Nas empresas, faço apresentações voltadas para o motivacional. Em uma delas onde fiz o monólogo, me avisaram que na equipe tinha seis doutores com PhD e tudo o mais que eram pessoas intratáveis e não respeitavam ninguém. Desde a mulher que serve café aos colegas. Depois da peça teve um jantar e eu sugeri que cada um fizesse o prato do outro. Um desses doutores foi o primeiro a fazer o prato do outro. Não sei se teve continuidade, mas na hora alguma coisa mudou na vida dele depois de ver a peça.
Esse tipo de “surpresa” é comum de acontecer?
Vou contar outra experiência. Fiz uma apresentação na Penitenciária Feminina aqui em São Paulo.
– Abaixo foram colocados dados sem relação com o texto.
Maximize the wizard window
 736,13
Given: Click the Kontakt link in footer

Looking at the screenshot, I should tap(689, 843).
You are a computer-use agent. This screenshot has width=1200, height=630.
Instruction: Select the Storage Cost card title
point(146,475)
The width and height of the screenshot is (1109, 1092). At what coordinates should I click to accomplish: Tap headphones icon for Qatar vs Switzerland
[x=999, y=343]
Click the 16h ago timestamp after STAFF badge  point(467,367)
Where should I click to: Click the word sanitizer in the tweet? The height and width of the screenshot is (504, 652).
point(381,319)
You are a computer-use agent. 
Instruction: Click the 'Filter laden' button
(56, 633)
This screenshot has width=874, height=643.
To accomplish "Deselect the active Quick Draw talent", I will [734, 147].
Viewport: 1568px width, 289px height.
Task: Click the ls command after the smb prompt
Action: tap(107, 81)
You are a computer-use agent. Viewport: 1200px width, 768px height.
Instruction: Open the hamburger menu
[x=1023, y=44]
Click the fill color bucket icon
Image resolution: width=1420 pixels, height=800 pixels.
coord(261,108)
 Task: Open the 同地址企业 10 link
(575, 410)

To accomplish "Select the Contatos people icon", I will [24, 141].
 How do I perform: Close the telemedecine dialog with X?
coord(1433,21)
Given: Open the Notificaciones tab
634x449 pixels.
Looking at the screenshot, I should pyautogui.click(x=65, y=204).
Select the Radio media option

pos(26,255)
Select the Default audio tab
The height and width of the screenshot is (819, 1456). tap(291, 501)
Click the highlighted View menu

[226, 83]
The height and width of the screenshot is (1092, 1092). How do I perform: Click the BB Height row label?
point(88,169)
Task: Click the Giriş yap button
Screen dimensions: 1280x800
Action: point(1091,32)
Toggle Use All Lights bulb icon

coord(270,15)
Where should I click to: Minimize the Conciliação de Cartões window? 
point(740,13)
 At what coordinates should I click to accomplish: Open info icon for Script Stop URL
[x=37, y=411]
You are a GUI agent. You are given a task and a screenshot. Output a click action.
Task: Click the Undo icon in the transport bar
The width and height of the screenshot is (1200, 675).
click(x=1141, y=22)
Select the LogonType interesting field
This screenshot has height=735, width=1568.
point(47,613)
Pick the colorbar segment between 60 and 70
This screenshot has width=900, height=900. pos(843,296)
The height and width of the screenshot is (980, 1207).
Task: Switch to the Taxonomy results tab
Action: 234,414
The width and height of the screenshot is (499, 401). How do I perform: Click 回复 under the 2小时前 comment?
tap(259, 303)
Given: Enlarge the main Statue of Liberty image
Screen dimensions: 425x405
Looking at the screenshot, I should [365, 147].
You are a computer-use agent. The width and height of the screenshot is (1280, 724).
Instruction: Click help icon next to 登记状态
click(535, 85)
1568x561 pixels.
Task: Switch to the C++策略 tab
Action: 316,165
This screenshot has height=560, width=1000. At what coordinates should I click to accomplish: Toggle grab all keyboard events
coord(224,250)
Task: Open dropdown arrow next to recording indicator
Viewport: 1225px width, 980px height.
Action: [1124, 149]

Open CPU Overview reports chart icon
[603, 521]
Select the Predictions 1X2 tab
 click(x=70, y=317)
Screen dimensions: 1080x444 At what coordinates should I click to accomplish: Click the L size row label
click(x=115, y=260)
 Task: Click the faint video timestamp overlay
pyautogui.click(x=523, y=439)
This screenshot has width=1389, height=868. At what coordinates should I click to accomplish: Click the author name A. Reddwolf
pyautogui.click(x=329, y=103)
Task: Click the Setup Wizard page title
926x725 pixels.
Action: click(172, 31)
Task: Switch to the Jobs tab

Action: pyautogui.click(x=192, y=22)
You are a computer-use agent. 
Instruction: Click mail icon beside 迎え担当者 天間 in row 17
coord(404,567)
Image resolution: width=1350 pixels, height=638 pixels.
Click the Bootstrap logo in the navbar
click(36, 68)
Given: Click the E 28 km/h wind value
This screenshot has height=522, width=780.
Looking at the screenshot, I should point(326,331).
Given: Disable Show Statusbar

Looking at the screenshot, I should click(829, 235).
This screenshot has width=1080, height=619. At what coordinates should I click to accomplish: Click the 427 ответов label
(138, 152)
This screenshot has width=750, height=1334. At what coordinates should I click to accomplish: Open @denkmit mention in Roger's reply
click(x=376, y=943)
No dia seguinte, a diretora me ligou e disse que “foi muito bom e uma das detentas se aproximou de mim e disse ‘ontem, depois de assistir a peça e ser recolhida para a cela, sentia pela primeira vez uma mão amiga no ombro’”. Ouvir um depoimento desse não tem preço.
Como você chegou ao Espaço Cultural Alberico Rodrigues?
Conheço o músico Marcos Santuris, que é um citarista muito legal e ele já se apresentou aqui no Alberico Rodrigues. Um dia ele me ligou e me disse que aqui seria ideal para eu encenar Gandhi. Logo depois conversei por telefone com com o Alberico e já combinamos inicialmente fazer uma temporada de dois meses e já estamos aqui há dois anos. Foi o melhor espaço que encontrei nesses oito anos para encenar o Gandhi. Além do teatro, tem a livraria, o café e a simpatia maravilhosa do Alberico Rodrigues, que traz uma grande energia. Aqui, fico à vontade e me sinto em casa.
Antes deste texto você já tinha alguma ligação com Gandhi?
Conhecia ele, mas é claro mas não fazia parte do meu universo. Tinha visto o filme, que achei maravilhoso. E eu pratico tai chi chuan há muito tempo e já tinha um pé no Oriente. E depois da peça comecei a fazer ioga. No início eu resisti um pouco com medo de perder o conhecimento que eu tinha do tai chi. Hoje, consigui mesclar os dois, sem problema. Aliás com a ioga meu fôlego triplicou em cena. E também faço muita meditação. Isso me ajuda muito. Tudo isso graças ao Gandhi.
Faz parte dos seus planos conhecer a Índia?
Sim, mas ainda não tive férias para ir. Quero sentir o ar que ele respirou e pisar no chão que ele pisou. Apesar de continuar a ser um país com muitas diferenças e ser um país com muitas línguas e diversas religiões e é um país democrático apesar de tantas pessoas diferentes.
Quem vem assistir Gandhi, o que vai encontrar?
Um ator sincero, que quer fazer de seu ofício uma verdade. Uma direção que se preocupa em fazer um trabalho de qualidade. E um texto reflexivo que faz pensar. Além de estar em um lugar com uma boa livraria, um café maravilhoso… Venham conferir!